Quand on entre au Syndicat potentiel en ce moment, c’est comme pénétrer dans l’appartement de quelqu’un mais celui de qui ? Avec son exposition « permutations, déracinements et rénovation urbaine », Anne-Laure Boyer emménage au Syndicat potentiel jusqu’au 27 octobre.
Je suis toujours surprise par ce que je découvre quand je vais au Syndicat potentiel : bureau de vote, esprits, fantômes ou autres. Souvent, la découverte est bonne : le lieu mettant un point d’honneur à ce que sa programmation dénote d’une réflexion et d’un débat. On peut ne pas être d’accord avec ce qui est proposé mais on est, la plupart du temps, invités à réfléchir sur ce monde dans lequel on vit et notre manière d’y vivre.
Cette fois-ci, je suis entrée dans un appartement : un coin chambre avec un lit, une table de chevet, une valise et une plante ; un coin salle à manger avec une table des chaises et un vaisselier, il s’y trouve aussi un salon avec un canapé, des fauteuils, une télé. Espace habité à habiter, le tout sur une moquette verte.
Accrochés au mur du Syndicat potentiel : des photographies dans lesquelles on retrouve certains des meubles. Ces derniers ont été récupérés par l’artiste photographe à Bordeaux au moment du déménagement des habitants de logements sociaux détruits puis reconstruits : Anne-Laure Boyer a rencontré ses habitants qui, au moment de ces déracinements ont jeté certains de leurs meubles et ont vu leur vie complètement chamboulée.
Ces rencontres ont été initiées par l’artiste qui a proposé aux habitants de prendre en photo certaines pièces de leur appartement et de filmer les déménagements. Elle a, en outre, récupéré certains objets et meubles qui allaient être jetés : l’occasion peut-être pour certains occupants de faire table-rase du passé et de commencer une nouvelle vie ailleurs dans de nouveaux meubles. Dans ces lieux, ce sont autant de vies et de souvenirs qui étaient conservés et détruits par ces démolitions : recommencer et oublier ou du moins continuer à vivre ailleurs sans possibilité de retourner et revoir là où on a vécu telle ou telle chose. Parfois, cela est simple et, à d’autres moments, c’est plus compliqué, cela dépend de chacun, de l’attachement que l’on a aux choses, aux lieux, aux gens, à la vie que l’on s’est construite en fait…
Il est étonnant de se promener entre les meubles de cet appartement qu’Anne-Laure Boyer trimballe avec elle à travers ses expositions : on peut y voir le travail de mise en abîme qu’elle a réalisé à partir de ces objets. On les découvre face à nous mais aussi dans leur contexte originel dans les photographies accrochées au mur.

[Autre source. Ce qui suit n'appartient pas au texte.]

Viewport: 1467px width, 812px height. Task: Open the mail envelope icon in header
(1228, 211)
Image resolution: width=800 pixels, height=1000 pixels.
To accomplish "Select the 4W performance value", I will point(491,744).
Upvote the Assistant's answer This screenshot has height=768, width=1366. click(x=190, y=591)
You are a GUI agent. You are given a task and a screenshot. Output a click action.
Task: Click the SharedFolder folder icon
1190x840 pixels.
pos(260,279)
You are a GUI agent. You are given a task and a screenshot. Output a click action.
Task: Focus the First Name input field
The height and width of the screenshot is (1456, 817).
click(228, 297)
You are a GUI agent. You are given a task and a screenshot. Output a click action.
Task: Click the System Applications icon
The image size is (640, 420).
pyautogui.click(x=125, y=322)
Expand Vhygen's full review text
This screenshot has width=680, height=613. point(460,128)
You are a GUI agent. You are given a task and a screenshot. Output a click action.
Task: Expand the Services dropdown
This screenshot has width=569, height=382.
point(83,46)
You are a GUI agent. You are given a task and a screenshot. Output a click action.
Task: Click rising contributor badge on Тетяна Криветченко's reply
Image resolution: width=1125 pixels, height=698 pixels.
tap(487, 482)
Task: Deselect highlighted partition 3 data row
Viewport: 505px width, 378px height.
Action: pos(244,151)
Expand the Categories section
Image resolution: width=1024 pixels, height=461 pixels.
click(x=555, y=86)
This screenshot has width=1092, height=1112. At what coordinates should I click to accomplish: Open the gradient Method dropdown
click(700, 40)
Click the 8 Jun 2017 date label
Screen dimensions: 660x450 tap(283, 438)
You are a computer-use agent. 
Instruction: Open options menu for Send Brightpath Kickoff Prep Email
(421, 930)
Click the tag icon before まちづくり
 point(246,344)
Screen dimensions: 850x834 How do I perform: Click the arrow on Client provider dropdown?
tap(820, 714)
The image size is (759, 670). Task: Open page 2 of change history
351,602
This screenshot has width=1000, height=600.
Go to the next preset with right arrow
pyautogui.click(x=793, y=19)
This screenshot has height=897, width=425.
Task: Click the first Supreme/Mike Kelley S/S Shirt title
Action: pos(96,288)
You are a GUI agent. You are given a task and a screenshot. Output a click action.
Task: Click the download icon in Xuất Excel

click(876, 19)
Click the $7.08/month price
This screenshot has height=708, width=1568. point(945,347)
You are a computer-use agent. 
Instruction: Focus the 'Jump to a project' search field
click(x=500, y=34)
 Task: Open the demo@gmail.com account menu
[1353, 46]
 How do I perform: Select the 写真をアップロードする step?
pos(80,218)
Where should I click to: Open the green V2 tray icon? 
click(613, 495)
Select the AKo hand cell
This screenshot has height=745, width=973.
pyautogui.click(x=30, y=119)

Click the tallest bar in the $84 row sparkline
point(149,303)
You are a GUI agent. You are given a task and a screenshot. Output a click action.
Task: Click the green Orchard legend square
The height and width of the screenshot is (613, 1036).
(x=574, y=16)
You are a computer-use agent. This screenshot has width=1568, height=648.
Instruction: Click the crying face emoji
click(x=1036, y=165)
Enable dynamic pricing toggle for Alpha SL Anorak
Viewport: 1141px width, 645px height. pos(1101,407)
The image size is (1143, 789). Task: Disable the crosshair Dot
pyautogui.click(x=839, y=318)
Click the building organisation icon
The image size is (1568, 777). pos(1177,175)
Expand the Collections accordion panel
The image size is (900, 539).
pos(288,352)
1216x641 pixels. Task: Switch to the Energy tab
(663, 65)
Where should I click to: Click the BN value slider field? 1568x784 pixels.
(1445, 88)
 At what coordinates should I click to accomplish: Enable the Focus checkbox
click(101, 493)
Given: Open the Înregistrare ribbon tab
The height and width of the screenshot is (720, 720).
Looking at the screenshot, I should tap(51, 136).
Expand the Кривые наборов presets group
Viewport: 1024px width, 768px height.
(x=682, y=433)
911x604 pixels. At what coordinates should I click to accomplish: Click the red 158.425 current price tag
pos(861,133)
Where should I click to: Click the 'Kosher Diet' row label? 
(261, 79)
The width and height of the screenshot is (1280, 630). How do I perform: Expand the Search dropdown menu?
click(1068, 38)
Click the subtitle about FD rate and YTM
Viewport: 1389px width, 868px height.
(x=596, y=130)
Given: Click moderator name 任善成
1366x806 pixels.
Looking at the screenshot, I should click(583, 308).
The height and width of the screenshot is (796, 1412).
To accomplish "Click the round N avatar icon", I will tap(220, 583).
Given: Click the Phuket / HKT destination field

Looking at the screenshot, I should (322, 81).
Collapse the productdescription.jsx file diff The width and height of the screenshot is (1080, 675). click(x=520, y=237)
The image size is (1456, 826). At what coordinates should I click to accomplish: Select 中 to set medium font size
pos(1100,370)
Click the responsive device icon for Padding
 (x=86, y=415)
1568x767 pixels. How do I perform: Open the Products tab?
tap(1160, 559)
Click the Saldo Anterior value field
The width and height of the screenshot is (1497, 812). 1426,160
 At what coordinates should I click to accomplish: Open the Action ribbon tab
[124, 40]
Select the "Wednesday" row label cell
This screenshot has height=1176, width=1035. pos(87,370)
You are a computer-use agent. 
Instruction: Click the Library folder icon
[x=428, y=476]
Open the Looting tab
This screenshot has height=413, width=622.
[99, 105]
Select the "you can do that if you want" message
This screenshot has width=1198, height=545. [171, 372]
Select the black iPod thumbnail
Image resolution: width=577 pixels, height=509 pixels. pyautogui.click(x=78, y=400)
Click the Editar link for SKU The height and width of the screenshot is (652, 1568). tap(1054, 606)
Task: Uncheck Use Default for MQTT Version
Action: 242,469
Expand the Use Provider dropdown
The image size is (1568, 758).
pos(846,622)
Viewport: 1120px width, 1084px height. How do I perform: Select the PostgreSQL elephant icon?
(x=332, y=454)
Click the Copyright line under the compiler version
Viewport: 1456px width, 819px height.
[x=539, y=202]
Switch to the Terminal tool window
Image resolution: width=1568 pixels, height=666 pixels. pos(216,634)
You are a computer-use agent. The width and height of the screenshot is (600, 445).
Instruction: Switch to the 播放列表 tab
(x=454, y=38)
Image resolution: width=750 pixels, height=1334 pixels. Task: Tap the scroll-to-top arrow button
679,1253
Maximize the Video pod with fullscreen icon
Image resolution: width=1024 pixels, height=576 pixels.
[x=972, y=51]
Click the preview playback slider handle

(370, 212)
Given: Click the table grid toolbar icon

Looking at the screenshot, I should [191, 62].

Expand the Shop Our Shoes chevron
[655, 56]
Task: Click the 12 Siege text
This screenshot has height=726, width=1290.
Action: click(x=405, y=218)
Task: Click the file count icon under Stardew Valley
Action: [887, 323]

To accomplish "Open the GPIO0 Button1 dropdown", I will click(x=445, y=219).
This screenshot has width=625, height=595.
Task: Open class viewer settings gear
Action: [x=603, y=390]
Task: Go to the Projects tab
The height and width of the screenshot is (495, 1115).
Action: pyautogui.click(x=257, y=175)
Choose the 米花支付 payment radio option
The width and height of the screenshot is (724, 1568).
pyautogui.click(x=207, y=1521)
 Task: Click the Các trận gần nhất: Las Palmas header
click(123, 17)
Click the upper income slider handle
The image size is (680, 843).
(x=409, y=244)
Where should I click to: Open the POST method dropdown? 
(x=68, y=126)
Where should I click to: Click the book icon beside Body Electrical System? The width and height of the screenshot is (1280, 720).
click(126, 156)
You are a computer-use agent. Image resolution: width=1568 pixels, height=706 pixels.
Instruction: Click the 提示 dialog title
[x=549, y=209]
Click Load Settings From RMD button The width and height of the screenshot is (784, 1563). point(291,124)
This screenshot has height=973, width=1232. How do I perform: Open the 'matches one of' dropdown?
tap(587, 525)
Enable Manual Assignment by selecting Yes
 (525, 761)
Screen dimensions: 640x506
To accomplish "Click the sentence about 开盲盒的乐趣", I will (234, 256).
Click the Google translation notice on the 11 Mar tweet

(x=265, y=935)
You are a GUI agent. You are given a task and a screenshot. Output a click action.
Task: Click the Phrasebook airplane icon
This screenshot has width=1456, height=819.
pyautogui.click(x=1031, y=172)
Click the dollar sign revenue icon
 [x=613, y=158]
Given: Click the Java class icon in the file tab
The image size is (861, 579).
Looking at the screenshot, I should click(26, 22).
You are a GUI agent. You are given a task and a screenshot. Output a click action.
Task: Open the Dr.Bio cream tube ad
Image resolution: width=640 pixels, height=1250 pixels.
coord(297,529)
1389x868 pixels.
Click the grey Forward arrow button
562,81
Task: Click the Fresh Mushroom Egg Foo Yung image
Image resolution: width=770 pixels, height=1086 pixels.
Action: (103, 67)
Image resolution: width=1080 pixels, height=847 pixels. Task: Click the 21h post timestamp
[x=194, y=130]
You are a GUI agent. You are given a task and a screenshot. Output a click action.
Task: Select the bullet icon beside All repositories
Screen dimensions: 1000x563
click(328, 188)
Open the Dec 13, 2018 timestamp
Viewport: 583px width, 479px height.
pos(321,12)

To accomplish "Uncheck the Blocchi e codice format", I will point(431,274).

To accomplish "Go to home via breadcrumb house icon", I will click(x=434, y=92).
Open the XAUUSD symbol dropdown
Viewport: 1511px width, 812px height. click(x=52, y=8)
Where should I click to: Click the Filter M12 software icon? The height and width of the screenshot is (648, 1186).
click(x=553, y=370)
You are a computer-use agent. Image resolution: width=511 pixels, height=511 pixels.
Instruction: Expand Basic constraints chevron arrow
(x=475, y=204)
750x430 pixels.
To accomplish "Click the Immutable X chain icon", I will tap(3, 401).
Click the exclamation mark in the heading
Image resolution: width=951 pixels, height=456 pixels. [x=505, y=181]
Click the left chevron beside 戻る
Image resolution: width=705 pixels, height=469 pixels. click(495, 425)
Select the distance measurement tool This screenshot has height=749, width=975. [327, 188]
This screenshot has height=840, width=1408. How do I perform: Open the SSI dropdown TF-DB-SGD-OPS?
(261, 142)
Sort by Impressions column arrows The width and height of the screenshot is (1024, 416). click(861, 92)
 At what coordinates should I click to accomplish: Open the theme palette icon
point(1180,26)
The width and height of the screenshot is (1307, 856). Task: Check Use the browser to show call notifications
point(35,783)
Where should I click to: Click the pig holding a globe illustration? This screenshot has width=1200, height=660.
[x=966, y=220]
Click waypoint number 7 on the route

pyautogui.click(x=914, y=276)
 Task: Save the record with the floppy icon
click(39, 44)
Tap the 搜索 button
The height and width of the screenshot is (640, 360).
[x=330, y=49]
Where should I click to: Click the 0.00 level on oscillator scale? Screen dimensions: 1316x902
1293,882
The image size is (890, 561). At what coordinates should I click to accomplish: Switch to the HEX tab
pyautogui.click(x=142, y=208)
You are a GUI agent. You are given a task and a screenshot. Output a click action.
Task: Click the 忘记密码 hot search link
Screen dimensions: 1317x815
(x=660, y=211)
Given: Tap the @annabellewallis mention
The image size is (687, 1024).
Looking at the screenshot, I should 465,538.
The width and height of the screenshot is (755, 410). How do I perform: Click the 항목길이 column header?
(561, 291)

À l’instar d’une anthropologue, Anne-Laure Boyer observe et documente les différentes étapes d’un déracinement. Elle a offert aux habitants d’un quartier qui allait être détruit puis qui a été détruit, la possibilité de se souvenir et de conserver une trace de leur passage en ces lieux. Qui n’est jamais retourné sur un lieu de son passé qui avait été ou détruit ou complètement modifié au point de ne plus le reconnaître ? Qu’avez-vous ressenti ? Pour avoir déjà été dans cette situation, c’est une sensation étrange…
L’artiste, ancienne étudiante de l’École des arts décoratifs de Strasbourg, travaille autour de la question de l’urbanité et ses transformations dans lesquelles elle intervient en proposant une réflexion sur la mémoire et le souvenir comme construction de l’humain : on vient de quelque part, on grandit dans un lieu et ce sont les espaces que l’on parcourt tout au long de notre vie, nos rencontres qui nous façonnent, entre autres…
Y aller
Exposition d’Anne-Laure Boyer – Permutations, déracinements et rénovation urbaine, du 5 au 27 octobre 2012 ouverte du mardi au samedi, de 15h à 19h, au Syndicat Potentiel, 13, rue des Couples à Strasbourg. Entrée libre.